Odd Lots
- Wow! The Authors’ Guild finally had a good idea a couple of weeks ago: Who Moved My Buy Button, a Web site that tracks Amazon’s “Buy” button for any given title. If the Buy button goes away (for example, if the book goes out of stock or if the publisher places it out of print–or if Amazon gets in another cage fight with a major publisher) you get an email to that effect. Don’t miss their “Buttonology” page, which explains how to interpret Buy button disruption by inspection. (Thanks to Bruce Baker for the link.)
- So what exactly is this, anyway? It looks like what used to happen to me when I tried to develop my own film (briefly) in 1966, and found these odd (and similar) little anomalies on my negatives. Dirt, or perhaps the edge of the film contacting the center. Nothing says he wasn’t using a film camera, but film is pretty uncommon these days. If I had to guess (and assuming it isn’t some flaw in the camera optics) I like the idea of a meteor passing through the ionized region of the atmosphere where the aurora display was happening. (Thanks to Frank Glover for the link.)
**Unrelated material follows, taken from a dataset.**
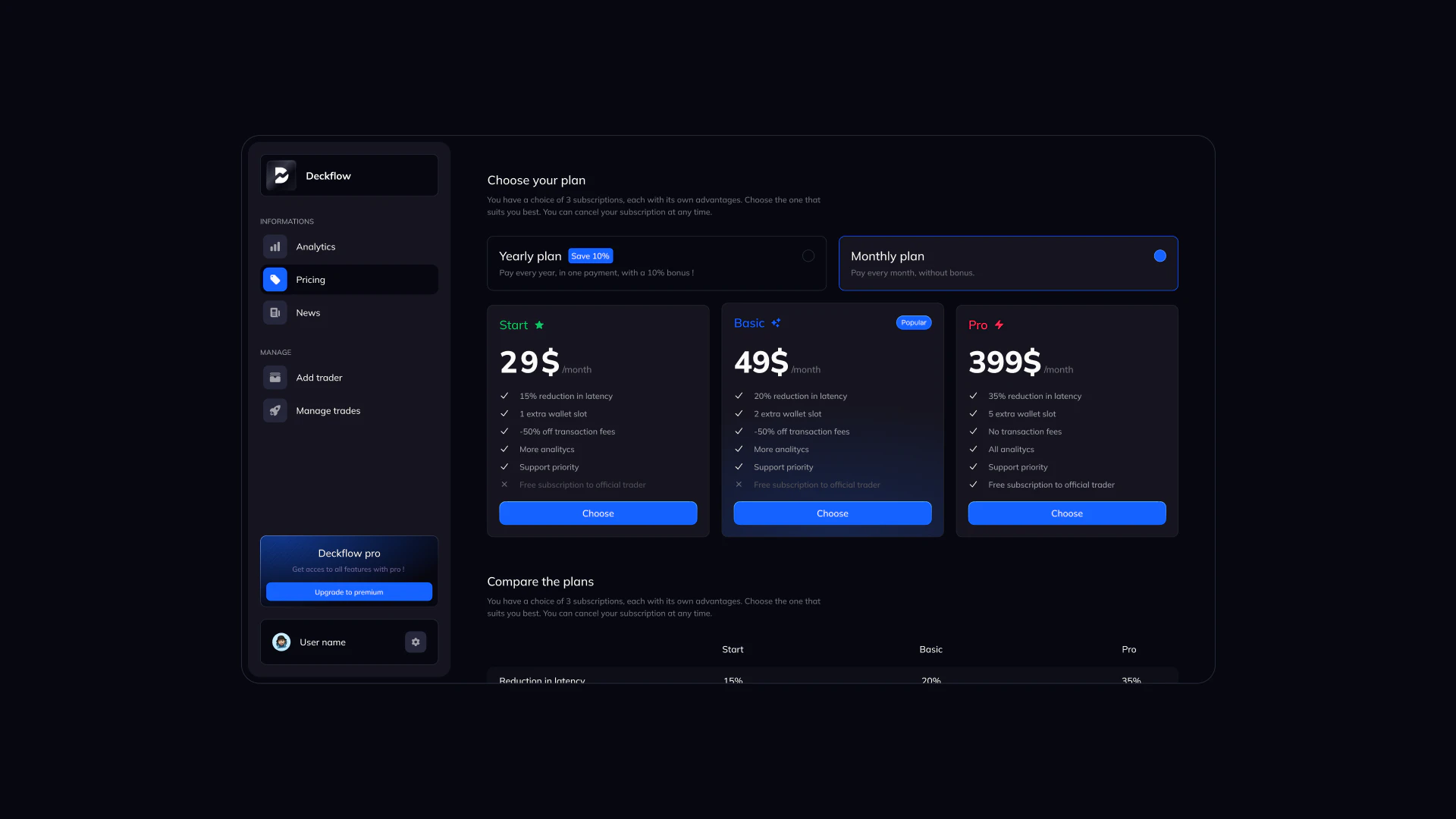Click the Popular badge on Basic plan
Viewport: 1456px width, 819px height.
(913, 322)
- While we’re talking high-energy physics, I’m finding it remarkable how rapidly an apparently dead Sun came back to life, on or about January 1. We now have three significant sunspots on the visible face, including a genuine monster. (Here’s an animated GIF of spot 1045 growing.) This gives us a sunspot number of 71, the likes of which I haven’t seen in three or four years. I’ve been spinning the dials downstairs, and have heard openings on 18 MHz and even 21 MHz. Gonna get those wires shielded before the next solar minimum, fersure.
- Integrated reader/bookstore systems have made me a little bit nervous ever since the Kindle Orwell debacle last year, and the iPad, if anything, will be even more vulnerable to that sort of remote meddling. It’s not so much malfeasance by the system operators as their vulnerability to government corruption and coercion. Here’s a perspective from a French chap.
- Still wedged on VMWare Workstation, but Bp. Sam’l Bassett pointed me to a site providing lots of free VirtualBox VMs. The question of how trustworthy such downloadable images are is a good one, but they’re certainly one way to mess with a new OS without having to fuss with hard disk partitioning and installation.
- I know it’s really her name, and no disrespect is intended, but when I read a headline like: “Costa Rica Elects Chinchilla First Woman President” I don’t see what I’m supposed to see. Journalists used to be taught to avoid gaffes like this, and many other news organizations did. Including her first name would have helped.
- I kid you not: Pepsico is wrapping up a limited-edition, 8-week-only campaign for Mountain Dew Throwback, which contains Real Sugar instead of high-fructose corn syrup. I’m a diet soda guy and won’t partake, but that’s a quarter step in the right direction. (My guess: The ridiculous ethanol-as-fuel scam is making corn expensive enough so that HFCS is not the big win that it used to be.)
- Once again, XKCD scores big–and loud. (SNSFW.) (Thanks to Baron Waste for the link.)
Posted in: Odd Lots.
Tagged: astronomy · books · ebooks · humor · software
We’ve been drinking the Mountain Dew Throwback here, and also Pepsi Throwback (real sugar, 70’s-era can artwork). To us, it tastes “smoother” than the HFCS stuff. I suspect there’s a permanent market for real-sugar sodas, but there might be a price premium involved (as we’ve seen with the Mexican Coke, for instance).
To me, the “mysterious jellyfish” strongly resembles the conic cloud that’s formed when a plane goes supersonic (example: http://www.impactlab.com/wp-content/uploads/2009/06/jet.jpg). Depending upon atmospheric conditions and the exact topography of the plane (or other object), the back of the cloud can adopt a hemispheric shape (example: http://www.wired.com/images_blogs/photos/uncategorized/2007/04/04/f22_montage.jpg), much like what’s seen in the “jellyfish” photo. My assumption is that it’s a meteor or piece of man-made space debris going supersonic as it (re-)enters the atmosphere, the effects of which were made visible by the aurora.
There had been a niche market for “Dublin” Dr. Pepper (made with cane sugar) for a long time. It comes only in glass bottles with non-twistoff caps. The infrastructure for returnable bottles no longer exists; so, that’s its main concession to the 21st Century. It tastes just the way I remember it tasting as a kid.
(Incidentally, the name is from Dublin, TX where an old Dr. Pepper plant bottles it using the old, pre-HFCS formula.)